In a dynamically typed program, you can figure out your in-memory types are doing by running the debugger, inspecting the code that's calling them, and simply reading the code.  Sometimes this can be a bit spread out — in a badly designed system, painfully spread out — but the key point is that all the information you need is right in front of you, in the source code.  If you're working on code that is shipping data elsewhere without an explicit schema, you have to have a full copy of the revision history and some very fancy revision control tools telling you what the protocol looked like in the past.  (Or, perhaps, what the protocol that some other piece of software has developed used to look like in the past.)

Your disk is another kind of wire.  This one is particularly brutal, because while you might be able to tell someone to download a new client to be able to access a service, there is no way you are ever going to get away with saying "just delete all your data and start again.  there's a new version of the format."  When writing objects to disk (or to a database), you might not be talking across a network, but you're still talking to a different program.  A later version of the one you're writing now.  So these constraints all apply to Axiom just as they do to AMP; moreso, actually, because in the case of AMP all the translations can be very simple and ad-hoc, whereas in Axiom the translations between data types need to be specifically implemented as upgraders.

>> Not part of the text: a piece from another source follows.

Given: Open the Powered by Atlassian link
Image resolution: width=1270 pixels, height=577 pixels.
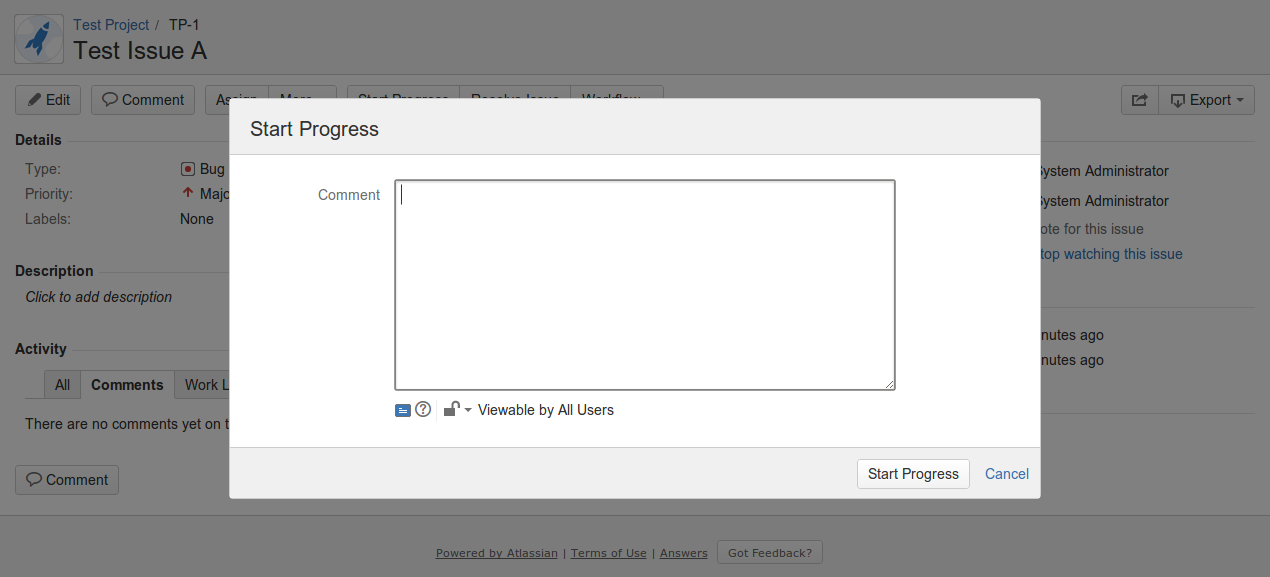Looking at the screenshot, I should tap(496, 553).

With a network involved, you also have to worry about an additional issue of security.  One way to deal with this is by adding linguistic support to the notion of untrusted code running "somewhere else", but type declarations can provide some benefit as well.  Let's say that you have a function that can be invoked by some networked code:

@myprotocol.expose()
def biggger(number):
    return number * 1000


Seems simple, seems safe enough, right?  'number' is a number taken from the network, and you return a result to the network that is 1000 times bigger.  But... what if 'number' were, instead, a list of 10,000 elements?  Now you've just consumed a huge amount of memory and sent the caller 1000 times as much traffic as they've sent you.  Dynamic typing allows the client side of the network connection to pass in whatever it wants.

Now, let's look at a slightly different implementation of that function:

@myprotocol.expose(number=int)
def biggger(number):
    return number * 1000


Now, your protocol code has a critical hint that it needs to make this code secure.  You might spell it differently ("arguments = [('number', Integer())]" comes to mind), but the idea is that the protocol code now knows: if 'number' is not an integer, don't bother to call this function.  You can, of couse, add checks to make sure that all the methods you want to call on your arguments are safe, but that can get ugly quickly.

Let's break it down.

Static type declarations have a cost.  You (probably) have to type a bunch of additional names for your types, which makes it difficult to write code quickly.  Therefore it is preferable to avoid that cost.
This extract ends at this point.